Waiting for dawn in search: Search index, Google rulings and impact on Kagi
31 points by diktomat
31 points by diktomat
Kagi is one of -- if not the -- best subscriptions I have of any kind. I remember when I first signed up for their early trial and the results felt to me like Google's had back in 2000 (and far better than Google's today)
So I have a question about Kagi: where do they get their search results?
I have been experimenting with Kagi because I like their business model. Paid search aligns the incentives of the user and the search engine. I would probably never have gone down this road if it weren't for Google's results getting markedly worse in recent years, but they have been, and the intrusiveness of Google's ads are also increasing.
I have run small personal experiments and found Kagi's search results to be as good as Google's (slightly above those of Bing or DuckDuckGo).
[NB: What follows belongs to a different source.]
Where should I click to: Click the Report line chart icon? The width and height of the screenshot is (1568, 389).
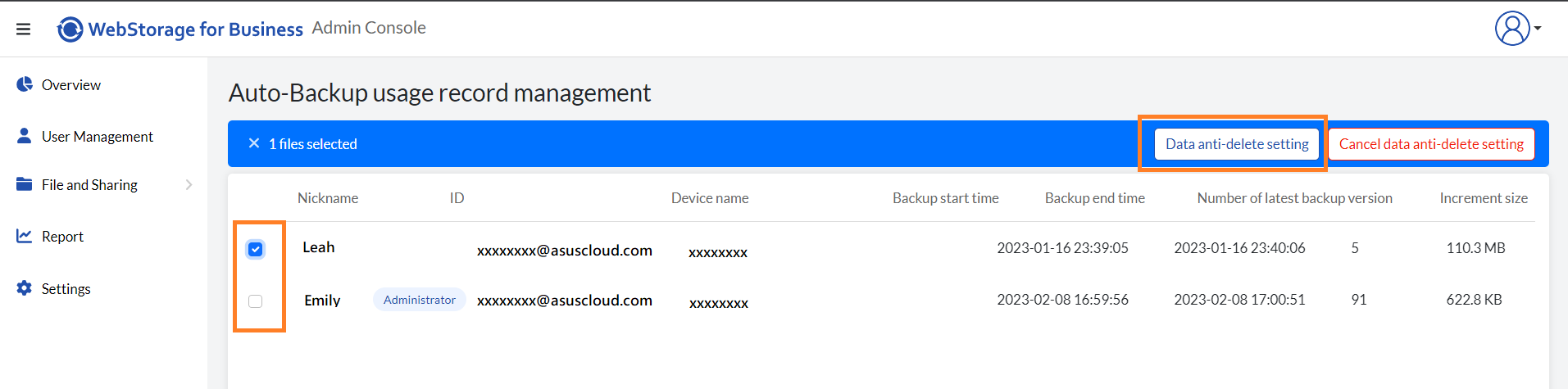tap(25, 236)
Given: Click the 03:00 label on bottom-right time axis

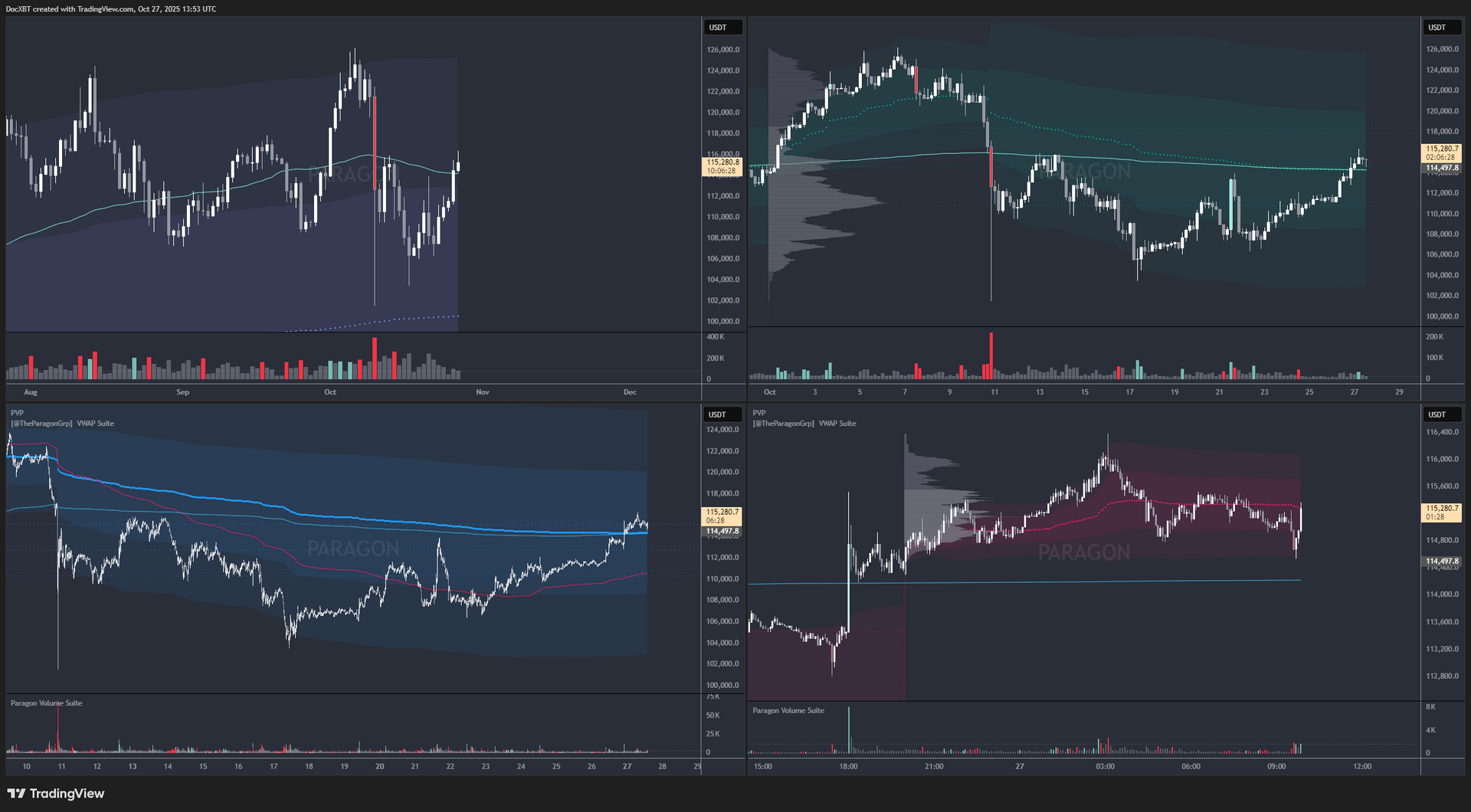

But it is impossible to build a new index these days -- partly just because the job is so large, but more so because sites are increasingly hostile to scrapers because of abusive, misbehaving scrapers from LLM builders.
This article suggests (without saying) that Kagi is mostly Google results (mixed with a few others) scraped from Google's site. Is that true?
They have a page on that in their help docs: https://help.kagi.com/kagi/search-details/search-sources.html
The article doesn't suggest that at all, the article explicitly lists the search providers they are paying for, and that doesn't include Google.
The article doesn't imply that it's a comprehensive list, and in fact doesn't include the SERP providers they talk about in the following paragraph, which they explain are only necessary for Bing and Google results:
Because direct licensing isn’t available to us on compatible terms, we - like many others - use third-party API providers for SERP-style results
Would they still use brave's index if given the opportunity to use Google's? What would brave offer over some other index?